Le projet a toutefois été modifié en cours de route : les producteurs de carburant pourraient ne plus être soumis au plafonnement des marges, contrairement à ce qui était envisagé initialement.
Le texte a déjà reçu les validations techniques nécessaires, mais il reste contesté. Le Conseil économique et social a émis un avis négatif, tandis que plusieurs organisations syndicales dénoncent une procédure précipitée et un dialogue jugé insuffisant, allant jusqu’à boycotter certaines réunions officielles.
Sur le plan politique, les divergences sont marquées au sein de la coalition. Le PSD, dirigé par Sorin Grindeanu, plaide pour une baisse des accises et de la TVA afin de faire baisser rapidement les prix à la pompe, estimant que les mesures actuelles sont tardives et insuffisantes. À l’inverse, le PNL du Premier ministre Ilie Bolojan appelle à la prudence, insistant sur la nécessité d’évaluer l’impact budgétaire et de préserver la crédibilité économique du pays.

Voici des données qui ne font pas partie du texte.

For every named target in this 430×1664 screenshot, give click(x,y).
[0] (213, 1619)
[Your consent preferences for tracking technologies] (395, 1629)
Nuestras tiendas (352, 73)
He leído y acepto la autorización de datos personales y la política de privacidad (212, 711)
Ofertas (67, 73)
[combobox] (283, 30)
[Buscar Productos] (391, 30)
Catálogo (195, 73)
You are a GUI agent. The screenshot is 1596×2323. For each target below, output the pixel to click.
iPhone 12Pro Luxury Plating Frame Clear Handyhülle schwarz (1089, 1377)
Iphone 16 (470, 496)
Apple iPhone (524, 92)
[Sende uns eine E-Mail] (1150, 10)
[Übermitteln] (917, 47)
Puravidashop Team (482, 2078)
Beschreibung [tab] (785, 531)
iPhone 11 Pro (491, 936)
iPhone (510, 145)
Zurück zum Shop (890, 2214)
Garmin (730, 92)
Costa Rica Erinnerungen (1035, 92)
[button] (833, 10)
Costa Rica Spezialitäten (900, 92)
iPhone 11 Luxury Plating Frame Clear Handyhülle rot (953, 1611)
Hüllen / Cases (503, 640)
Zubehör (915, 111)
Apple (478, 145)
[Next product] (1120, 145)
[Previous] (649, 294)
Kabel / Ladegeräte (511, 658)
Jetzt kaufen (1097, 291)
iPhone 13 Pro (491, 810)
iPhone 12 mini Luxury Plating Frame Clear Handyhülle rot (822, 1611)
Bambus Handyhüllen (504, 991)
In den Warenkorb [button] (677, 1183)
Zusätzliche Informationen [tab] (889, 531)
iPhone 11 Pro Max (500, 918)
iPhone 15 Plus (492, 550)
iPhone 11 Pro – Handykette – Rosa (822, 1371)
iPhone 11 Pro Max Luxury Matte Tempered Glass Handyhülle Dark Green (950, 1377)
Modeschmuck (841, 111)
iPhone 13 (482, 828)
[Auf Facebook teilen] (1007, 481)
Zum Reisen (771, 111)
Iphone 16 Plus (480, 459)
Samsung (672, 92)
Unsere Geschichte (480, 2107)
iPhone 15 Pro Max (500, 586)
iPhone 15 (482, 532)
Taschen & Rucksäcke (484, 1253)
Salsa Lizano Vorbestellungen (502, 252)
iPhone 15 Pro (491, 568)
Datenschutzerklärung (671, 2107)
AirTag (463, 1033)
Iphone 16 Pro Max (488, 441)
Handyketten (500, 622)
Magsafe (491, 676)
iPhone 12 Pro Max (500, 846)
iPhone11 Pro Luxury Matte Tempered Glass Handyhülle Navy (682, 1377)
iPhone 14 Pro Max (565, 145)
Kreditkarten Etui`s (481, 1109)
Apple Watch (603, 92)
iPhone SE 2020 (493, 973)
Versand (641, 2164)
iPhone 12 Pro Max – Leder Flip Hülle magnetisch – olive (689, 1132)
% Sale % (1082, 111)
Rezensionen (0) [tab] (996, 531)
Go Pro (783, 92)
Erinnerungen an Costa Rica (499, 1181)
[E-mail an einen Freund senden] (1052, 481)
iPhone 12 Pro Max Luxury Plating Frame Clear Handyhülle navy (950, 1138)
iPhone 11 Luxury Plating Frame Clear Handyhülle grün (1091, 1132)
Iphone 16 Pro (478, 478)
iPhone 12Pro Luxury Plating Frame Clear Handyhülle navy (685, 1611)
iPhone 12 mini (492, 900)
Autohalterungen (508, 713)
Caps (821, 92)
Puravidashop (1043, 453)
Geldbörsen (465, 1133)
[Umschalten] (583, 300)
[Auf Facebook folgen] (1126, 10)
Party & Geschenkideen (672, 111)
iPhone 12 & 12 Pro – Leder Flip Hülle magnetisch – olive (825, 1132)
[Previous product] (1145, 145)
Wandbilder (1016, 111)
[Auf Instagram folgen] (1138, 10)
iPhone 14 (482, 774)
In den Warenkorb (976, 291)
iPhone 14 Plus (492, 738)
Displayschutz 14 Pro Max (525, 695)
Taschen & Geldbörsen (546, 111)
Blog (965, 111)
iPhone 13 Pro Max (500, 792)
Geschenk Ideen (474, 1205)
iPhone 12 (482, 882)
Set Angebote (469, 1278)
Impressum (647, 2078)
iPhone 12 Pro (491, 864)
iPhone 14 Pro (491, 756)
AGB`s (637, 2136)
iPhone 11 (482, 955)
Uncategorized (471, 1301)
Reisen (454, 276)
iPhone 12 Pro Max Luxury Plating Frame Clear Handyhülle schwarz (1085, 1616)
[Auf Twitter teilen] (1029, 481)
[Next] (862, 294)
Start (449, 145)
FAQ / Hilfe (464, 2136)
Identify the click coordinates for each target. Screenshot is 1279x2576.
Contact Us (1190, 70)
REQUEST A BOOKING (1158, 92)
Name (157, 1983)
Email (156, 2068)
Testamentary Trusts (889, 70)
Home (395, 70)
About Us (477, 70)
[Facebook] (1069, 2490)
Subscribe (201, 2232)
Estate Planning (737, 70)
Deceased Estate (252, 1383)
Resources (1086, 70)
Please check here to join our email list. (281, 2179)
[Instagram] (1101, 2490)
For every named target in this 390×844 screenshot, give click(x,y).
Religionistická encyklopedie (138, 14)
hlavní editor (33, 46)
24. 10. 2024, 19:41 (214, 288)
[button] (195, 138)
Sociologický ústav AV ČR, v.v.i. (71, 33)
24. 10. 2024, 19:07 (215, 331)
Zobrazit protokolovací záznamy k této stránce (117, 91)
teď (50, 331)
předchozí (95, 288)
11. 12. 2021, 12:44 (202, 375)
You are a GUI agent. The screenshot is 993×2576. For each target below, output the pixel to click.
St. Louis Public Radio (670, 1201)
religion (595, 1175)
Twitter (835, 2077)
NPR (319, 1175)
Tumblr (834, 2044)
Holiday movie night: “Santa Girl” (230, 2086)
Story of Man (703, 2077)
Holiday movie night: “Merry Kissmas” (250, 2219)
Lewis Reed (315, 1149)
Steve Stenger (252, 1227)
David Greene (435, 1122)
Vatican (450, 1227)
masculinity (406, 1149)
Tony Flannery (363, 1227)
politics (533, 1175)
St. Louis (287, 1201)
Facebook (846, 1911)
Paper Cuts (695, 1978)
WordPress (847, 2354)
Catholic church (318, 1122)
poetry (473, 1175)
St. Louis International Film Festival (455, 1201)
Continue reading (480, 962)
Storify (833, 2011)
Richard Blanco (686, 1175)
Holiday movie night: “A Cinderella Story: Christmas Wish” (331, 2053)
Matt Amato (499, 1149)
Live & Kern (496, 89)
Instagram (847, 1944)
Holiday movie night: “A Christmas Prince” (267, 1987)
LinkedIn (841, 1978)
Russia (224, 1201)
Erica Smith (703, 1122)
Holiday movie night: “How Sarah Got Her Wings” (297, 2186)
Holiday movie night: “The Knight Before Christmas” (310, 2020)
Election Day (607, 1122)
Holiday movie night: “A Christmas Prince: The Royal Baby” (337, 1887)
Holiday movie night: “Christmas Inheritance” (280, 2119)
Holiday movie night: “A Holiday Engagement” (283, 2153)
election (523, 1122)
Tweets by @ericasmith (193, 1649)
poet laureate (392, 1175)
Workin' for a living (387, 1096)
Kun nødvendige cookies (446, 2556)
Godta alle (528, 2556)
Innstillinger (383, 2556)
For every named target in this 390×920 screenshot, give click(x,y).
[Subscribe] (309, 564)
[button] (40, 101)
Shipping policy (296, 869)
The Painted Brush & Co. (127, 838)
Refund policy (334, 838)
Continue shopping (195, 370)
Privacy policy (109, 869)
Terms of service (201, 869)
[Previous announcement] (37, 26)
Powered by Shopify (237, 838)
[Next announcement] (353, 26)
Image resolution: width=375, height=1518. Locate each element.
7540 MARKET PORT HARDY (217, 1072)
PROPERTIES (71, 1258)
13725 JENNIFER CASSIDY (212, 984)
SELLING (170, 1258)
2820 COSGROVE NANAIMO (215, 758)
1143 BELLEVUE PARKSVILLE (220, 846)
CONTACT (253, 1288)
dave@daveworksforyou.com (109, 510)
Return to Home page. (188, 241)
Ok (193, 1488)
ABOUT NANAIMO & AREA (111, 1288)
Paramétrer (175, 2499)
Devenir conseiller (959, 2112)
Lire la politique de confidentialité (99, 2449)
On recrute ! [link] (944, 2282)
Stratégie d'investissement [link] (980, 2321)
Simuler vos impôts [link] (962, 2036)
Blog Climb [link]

Parallèlement, les acteurs du secteur pétrolier et les syndicats avancent leurs propres propositions, incluant des ajustements fiscaux, un encadrement des exportations ou encore des mesures visant à sécuriser l’approvisionnement intérieur. L’ensemble de ces tensions illustre les difficultés à trouver un équilibre entre soutien aux consommateurs, stabilité économique et contraintes budgétaires dans un contexte énergétique incertain.